--- START ---

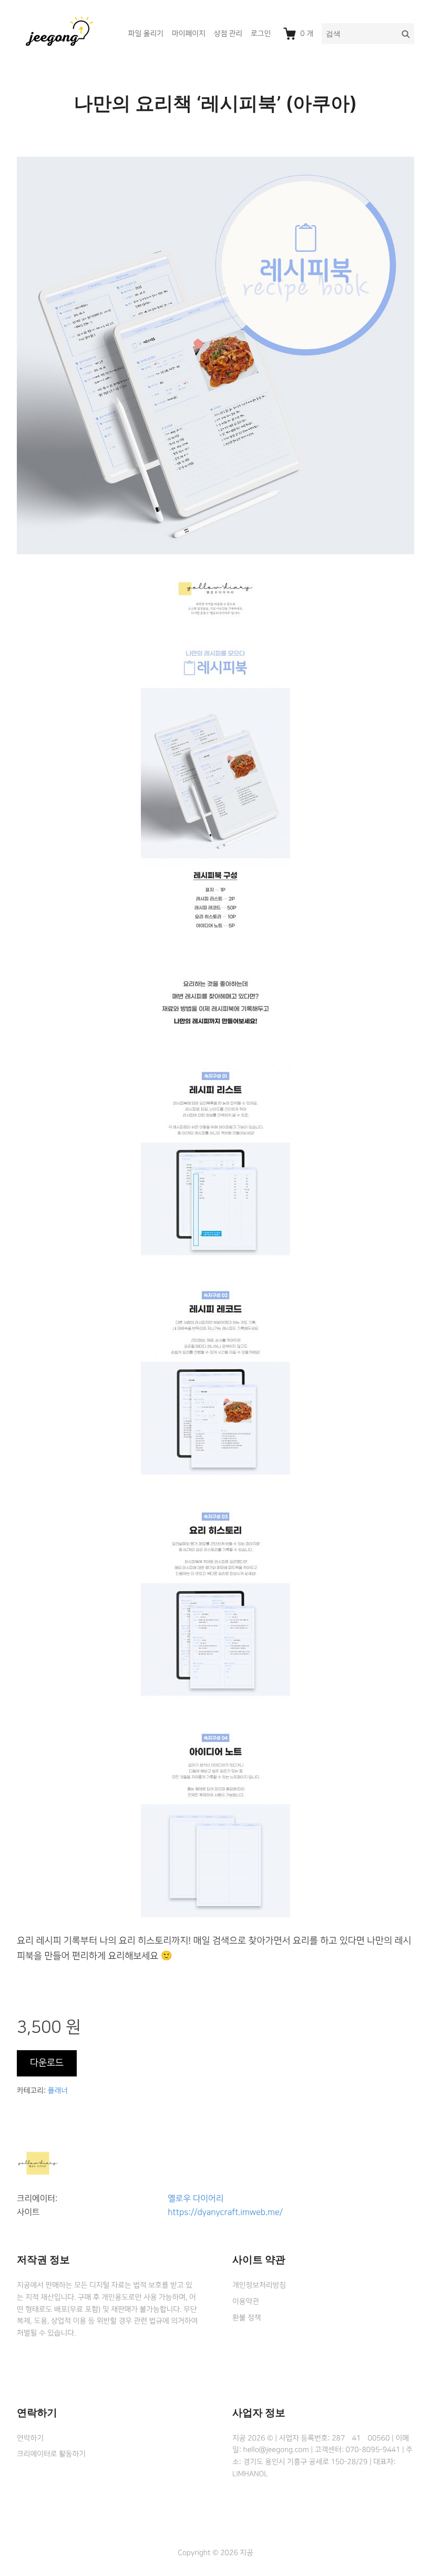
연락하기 (30, 2438)
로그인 (261, 33)
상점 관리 (228, 33)
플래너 (58, 2090)
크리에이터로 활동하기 (51, 2454)
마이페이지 (189, 33)
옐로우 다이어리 (195, 2199)
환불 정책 (246, 2318)
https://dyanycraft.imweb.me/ (225, 2212)
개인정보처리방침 (259, 2285)
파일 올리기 (145, 33)
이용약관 (245, 2301)
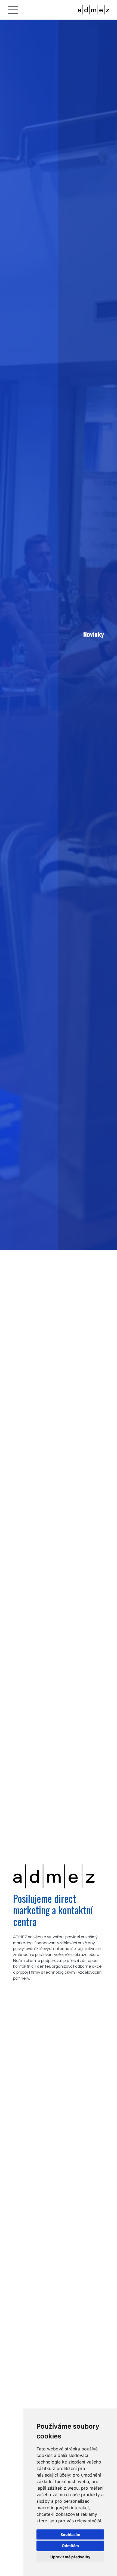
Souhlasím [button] (70, 2534)
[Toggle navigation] (13, 9)
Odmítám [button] (70, 2545)
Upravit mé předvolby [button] (70, 2556)
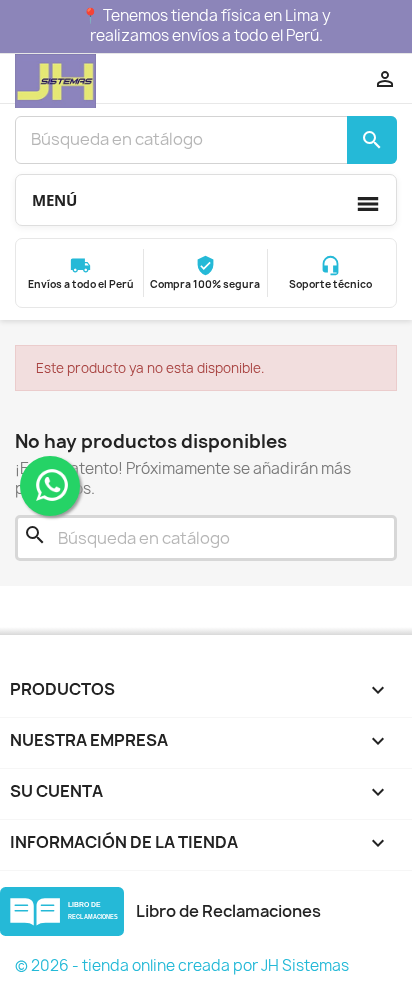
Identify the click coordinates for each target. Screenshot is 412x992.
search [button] (372, 140)
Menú (54, 200)
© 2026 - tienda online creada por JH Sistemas (182, 965)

--- END ---

# TASK STATEMENT:
Task for the records above: copy every line in which the word "button" occurs.

# YOUR SOLUTION:
Souhlasím [button] (70, 2534)
Odmítám [button] (70, 2545)
Upravit mé předvolby [button] (70, 2556)
search [button] (372, 140)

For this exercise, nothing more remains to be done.